**What you need to do:**
(a) Copy out the essay on grief without changes, everything from "Forgive me in" down to "I went along.".
(b) Answer these questions using the essay on grief:
(i) Around what age did the writer first notice being sensitive to the world?
(ii) In which direction did the writer's bedroom face?
(iii) On whose birthday did the writer's mother die?
(c) Using the essay on grief, explain in one to three sentences why the writer concluded that feeling sad was not allowed after the mother's death.

=== Passage ===

Forgive me in advance. This might pain you to read because it’s most likely riddled with grammatical errors, I am still working on it.

I noticed I was sensitive to the world around me roughly around the age of 12. I spent almost the entire summer alone watching tv and rollerblading turning down phone calls from friends asking to hang out. I would swing in the backyard and look at the sky every time I went higher and higher, whistling the tune of the birds back to them while making up songs as I went along.

My bedroom faced easterly and from the window I could see the red light on the comm tower on top of the roof of the fire department.  I started singing about the red light and how it was protecting me and it was there for me, supporting me with its brightness at night. How I used to wish upon stars for a true love that made me float in the air. I liked my introvert tendencies, I was content. Then the world was ripped out from under my feet and everything I knew was no longer true. I had a mother and a father for a little over twelve years of my life, and then I didn’t. My mother’s death came on her sister’s birthday and a week before her other daughter’s  birthday. Grief was now my norm and also my norm to ignore it. I still felt things and I wanted to feel things but all of a sudden I was told “your mother wouldn’t want you to be sad.” While that may be 100% true, I decoded that message as I shouldn’t be sad, or feel sad. I still wanted to be held by her, to smell her coffee and cigarettes, for her to rub my back… heck, I’d even settle for her annoying snoring.

=== Information shown ===

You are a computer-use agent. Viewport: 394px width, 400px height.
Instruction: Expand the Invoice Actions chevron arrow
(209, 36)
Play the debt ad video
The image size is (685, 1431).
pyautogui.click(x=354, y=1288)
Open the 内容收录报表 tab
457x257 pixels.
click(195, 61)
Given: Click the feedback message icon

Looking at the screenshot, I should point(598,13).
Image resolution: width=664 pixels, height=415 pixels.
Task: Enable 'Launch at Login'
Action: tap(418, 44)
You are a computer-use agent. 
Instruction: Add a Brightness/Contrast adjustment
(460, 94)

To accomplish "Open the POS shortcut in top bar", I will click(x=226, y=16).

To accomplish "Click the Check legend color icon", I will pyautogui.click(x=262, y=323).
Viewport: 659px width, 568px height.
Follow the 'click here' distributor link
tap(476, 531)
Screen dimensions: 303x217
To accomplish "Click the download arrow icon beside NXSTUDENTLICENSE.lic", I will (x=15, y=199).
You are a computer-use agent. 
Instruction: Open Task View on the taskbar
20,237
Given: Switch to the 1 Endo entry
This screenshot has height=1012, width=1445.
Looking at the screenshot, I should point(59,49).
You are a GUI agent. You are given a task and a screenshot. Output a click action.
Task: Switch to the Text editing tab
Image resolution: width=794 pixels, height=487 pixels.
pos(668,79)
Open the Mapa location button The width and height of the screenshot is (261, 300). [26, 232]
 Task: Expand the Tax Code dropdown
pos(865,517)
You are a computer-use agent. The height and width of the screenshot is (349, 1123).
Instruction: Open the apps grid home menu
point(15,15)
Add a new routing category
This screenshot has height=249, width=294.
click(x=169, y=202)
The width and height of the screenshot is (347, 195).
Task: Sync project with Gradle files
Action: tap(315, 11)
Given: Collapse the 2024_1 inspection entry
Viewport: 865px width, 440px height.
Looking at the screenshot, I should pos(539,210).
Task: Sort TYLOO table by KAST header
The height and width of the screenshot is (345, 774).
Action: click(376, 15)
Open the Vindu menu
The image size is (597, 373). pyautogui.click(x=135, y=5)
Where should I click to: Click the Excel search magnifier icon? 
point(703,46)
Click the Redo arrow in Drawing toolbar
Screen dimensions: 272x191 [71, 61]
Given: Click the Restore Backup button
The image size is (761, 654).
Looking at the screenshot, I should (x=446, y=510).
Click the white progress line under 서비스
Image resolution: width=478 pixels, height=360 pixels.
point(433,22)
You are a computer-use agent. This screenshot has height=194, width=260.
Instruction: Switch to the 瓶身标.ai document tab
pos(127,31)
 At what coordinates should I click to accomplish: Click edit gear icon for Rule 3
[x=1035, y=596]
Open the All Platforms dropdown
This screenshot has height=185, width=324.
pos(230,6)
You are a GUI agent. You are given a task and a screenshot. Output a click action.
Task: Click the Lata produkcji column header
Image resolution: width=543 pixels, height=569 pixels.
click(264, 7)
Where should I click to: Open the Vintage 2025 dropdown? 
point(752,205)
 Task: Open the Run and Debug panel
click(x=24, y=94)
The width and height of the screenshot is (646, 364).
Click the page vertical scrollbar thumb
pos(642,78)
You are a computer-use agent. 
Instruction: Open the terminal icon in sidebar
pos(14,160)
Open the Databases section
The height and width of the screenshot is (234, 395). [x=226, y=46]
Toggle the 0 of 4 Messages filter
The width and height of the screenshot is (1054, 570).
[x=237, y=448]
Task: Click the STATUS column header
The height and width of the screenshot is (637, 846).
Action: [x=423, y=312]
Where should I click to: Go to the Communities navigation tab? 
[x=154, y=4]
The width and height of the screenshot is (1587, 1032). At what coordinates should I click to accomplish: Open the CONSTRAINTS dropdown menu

===

**Replies:**
(a)
Forgive me in advance. This might pain you to read because it’s most likely riddled with grammatical errors, I am still working on it.

I noticed I was sensitive to the world around me roughly around the age of 12. I spent almost the entire summer alone watching tv and rollerblading turning down phone calls from friends asking to hang out. I would swing in the backyard and look at the sky every time I went higher and higher, whistling the tune of the birds back to them while making up songs as I went along.

(b)
(i) Roughly around the age of 12.
(ii) It faced easterly (east).
(iii) On her sister's birthday.

(c) The writer was told "your mother wouldn't want you to be sad." Although that may have been entirely true, the writer decoded the message to mean they should not be sad or feel sad.